▼▼▼
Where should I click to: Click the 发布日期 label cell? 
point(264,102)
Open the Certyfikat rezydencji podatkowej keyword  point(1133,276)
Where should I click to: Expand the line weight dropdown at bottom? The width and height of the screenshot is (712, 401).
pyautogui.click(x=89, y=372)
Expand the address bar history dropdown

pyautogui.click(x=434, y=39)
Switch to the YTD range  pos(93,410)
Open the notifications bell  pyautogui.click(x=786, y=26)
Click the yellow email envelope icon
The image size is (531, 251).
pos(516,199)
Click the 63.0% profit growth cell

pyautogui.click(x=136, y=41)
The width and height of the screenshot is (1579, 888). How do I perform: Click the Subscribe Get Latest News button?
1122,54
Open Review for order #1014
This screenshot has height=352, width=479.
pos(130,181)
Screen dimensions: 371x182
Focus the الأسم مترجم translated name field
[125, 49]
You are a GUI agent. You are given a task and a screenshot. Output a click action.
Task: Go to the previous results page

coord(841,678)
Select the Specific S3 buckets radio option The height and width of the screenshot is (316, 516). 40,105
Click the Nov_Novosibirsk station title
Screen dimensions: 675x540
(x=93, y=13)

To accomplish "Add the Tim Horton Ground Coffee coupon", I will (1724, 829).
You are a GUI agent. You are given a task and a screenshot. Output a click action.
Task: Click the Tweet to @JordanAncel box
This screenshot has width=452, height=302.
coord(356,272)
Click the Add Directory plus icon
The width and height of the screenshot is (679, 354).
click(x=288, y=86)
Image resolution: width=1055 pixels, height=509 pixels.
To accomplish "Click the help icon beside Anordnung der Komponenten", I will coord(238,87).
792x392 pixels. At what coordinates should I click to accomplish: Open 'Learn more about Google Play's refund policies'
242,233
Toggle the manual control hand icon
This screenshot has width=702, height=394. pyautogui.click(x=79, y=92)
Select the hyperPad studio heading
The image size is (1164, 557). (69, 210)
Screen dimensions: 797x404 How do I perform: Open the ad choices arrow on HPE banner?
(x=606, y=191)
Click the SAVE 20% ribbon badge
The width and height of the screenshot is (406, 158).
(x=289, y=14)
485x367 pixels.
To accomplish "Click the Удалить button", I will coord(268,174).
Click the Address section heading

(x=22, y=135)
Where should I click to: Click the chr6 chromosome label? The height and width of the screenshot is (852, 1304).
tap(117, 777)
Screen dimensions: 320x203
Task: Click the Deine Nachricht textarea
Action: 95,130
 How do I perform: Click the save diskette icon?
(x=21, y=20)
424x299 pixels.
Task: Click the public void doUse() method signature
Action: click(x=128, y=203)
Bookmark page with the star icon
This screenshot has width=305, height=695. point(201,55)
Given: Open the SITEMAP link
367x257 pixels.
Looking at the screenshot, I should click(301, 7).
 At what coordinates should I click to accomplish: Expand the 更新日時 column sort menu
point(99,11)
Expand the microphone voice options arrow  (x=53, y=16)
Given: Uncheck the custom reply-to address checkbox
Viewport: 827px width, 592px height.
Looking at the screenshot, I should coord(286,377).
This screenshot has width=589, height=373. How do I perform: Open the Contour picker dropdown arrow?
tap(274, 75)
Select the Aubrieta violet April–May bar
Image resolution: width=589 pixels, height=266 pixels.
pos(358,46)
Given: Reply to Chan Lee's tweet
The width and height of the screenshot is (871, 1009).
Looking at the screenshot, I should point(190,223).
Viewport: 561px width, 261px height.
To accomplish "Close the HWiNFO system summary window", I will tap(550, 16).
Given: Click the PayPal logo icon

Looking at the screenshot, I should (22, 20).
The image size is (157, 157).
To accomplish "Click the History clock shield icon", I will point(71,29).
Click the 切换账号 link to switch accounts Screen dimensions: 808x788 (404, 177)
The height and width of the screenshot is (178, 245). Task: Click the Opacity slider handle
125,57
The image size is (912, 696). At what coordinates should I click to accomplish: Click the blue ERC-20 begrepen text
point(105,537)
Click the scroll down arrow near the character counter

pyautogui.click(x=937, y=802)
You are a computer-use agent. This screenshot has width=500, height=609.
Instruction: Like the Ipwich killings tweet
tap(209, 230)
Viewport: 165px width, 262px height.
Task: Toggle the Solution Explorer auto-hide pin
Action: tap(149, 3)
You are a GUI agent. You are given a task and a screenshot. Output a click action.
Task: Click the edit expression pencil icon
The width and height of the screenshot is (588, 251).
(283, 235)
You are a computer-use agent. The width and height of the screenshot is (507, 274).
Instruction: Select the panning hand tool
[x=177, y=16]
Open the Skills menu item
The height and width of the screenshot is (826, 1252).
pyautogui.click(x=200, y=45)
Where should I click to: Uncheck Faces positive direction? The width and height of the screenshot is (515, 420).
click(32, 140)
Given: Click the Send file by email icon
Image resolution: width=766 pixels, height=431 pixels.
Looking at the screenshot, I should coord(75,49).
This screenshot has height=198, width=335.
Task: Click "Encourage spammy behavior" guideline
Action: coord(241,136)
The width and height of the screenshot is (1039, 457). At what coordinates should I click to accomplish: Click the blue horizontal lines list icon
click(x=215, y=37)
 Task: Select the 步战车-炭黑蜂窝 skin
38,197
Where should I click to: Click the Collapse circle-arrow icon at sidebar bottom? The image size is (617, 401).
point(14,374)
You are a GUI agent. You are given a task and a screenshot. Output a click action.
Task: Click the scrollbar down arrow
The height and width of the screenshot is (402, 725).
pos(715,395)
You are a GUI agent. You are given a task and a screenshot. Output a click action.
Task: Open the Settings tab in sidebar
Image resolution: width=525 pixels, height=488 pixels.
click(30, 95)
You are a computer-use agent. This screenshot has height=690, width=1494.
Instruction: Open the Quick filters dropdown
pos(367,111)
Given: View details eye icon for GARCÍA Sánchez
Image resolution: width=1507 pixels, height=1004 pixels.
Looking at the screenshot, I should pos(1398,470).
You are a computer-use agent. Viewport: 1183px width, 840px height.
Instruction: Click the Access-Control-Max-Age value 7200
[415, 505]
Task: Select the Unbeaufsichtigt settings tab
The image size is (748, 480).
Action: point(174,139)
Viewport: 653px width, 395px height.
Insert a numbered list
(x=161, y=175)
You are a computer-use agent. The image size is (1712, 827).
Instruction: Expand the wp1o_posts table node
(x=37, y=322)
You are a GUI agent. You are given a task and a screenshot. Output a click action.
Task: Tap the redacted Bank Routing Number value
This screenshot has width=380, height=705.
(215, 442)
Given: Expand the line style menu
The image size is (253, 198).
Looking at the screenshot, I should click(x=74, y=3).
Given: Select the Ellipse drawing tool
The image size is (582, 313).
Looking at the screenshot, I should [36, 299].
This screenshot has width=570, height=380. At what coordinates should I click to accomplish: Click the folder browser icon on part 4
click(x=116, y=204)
▲▲▲
What to produce.
Your answer must be a single number: the count of lines in the records that hold the word "computer".

Result of the exercise.
5